When a picture appears in the listing, leave it out and copy the rest exactly as it stands.

*** Working data ***

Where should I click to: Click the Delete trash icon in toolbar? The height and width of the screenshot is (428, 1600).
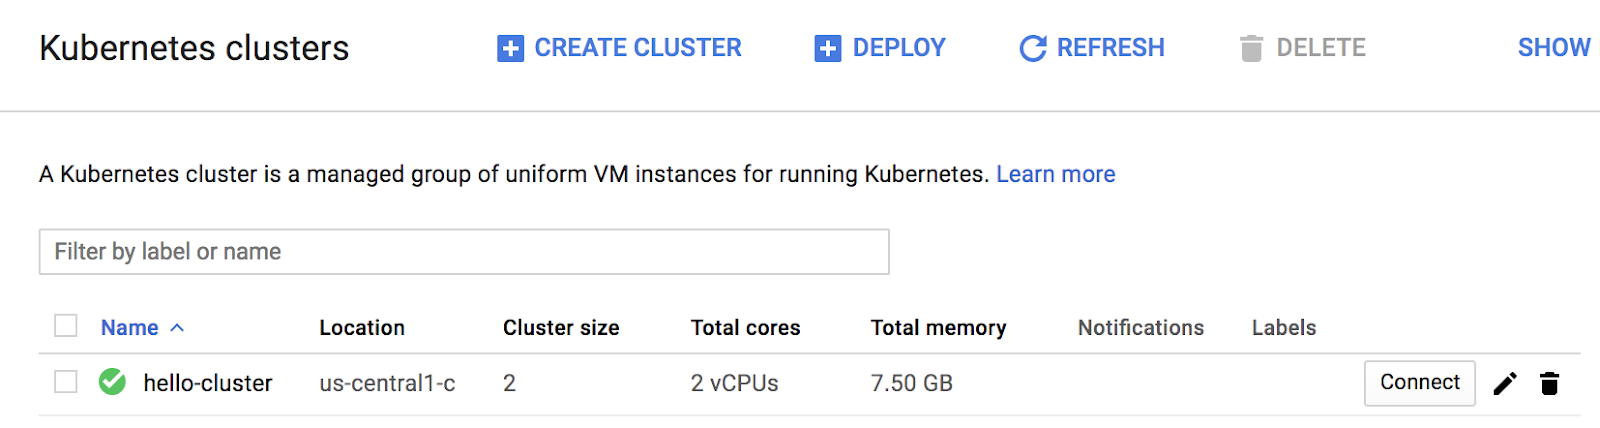point(1251,48)
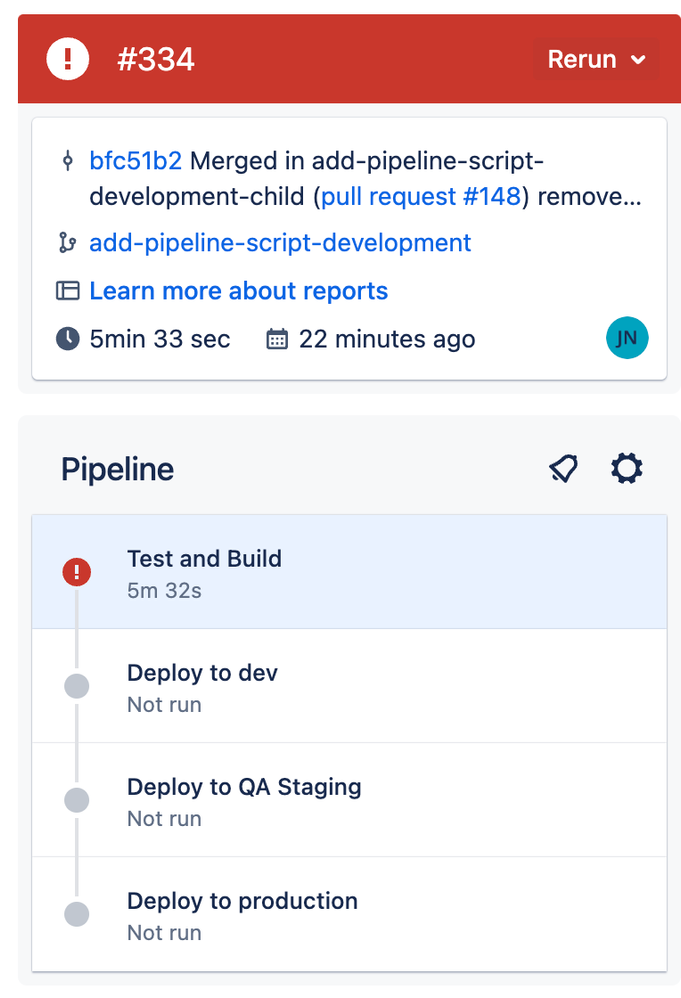Click the commit icon next to bfc51b2
Image resolution: width=681 pixels, height=998 pixels.
tap(68, 161)
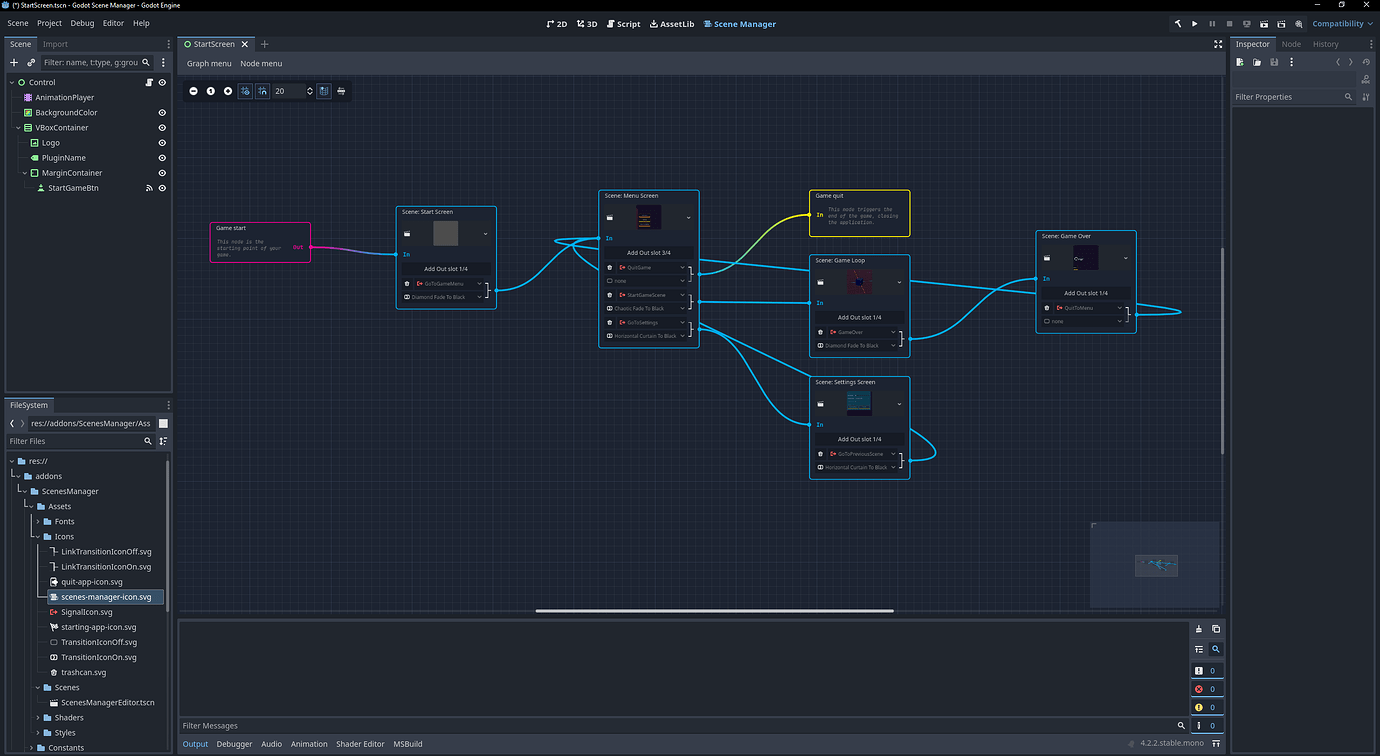Click the Filter Messages input field
1380x756 pixels.
tap(400, 725)
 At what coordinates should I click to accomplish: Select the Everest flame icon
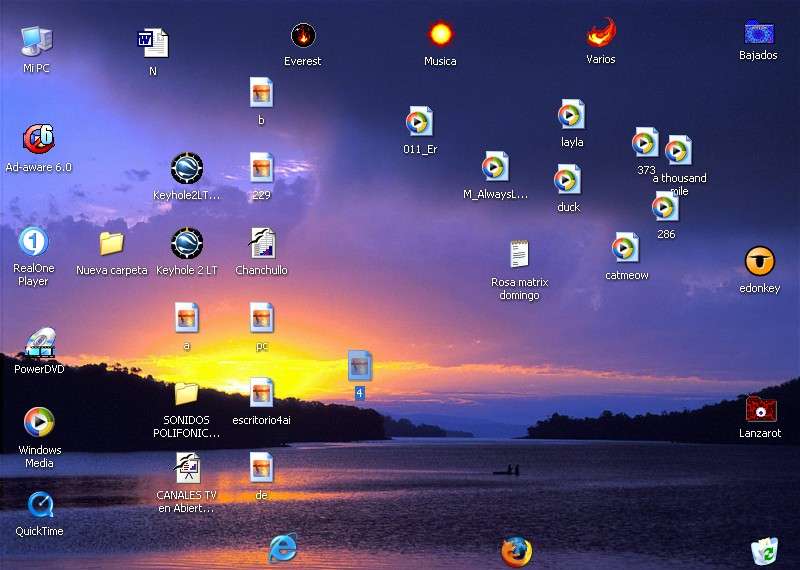303,36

*** End of Working data ***

— Response box —
Where should I click to: Click the Delete trash icon in toolbar? The height and width of the screenshot is (428, 1600).
point(1251,48)
Click the commit icon next to bfc51b2
Image resolution: width=681 pixels, height=998 pixels.
tap(68, 161)
Click the Filter Messages input field
1380x756 pixels.
tap(400, 725)
 At what coordinates should I click to accomplish: Select the Everest flame icon
303,36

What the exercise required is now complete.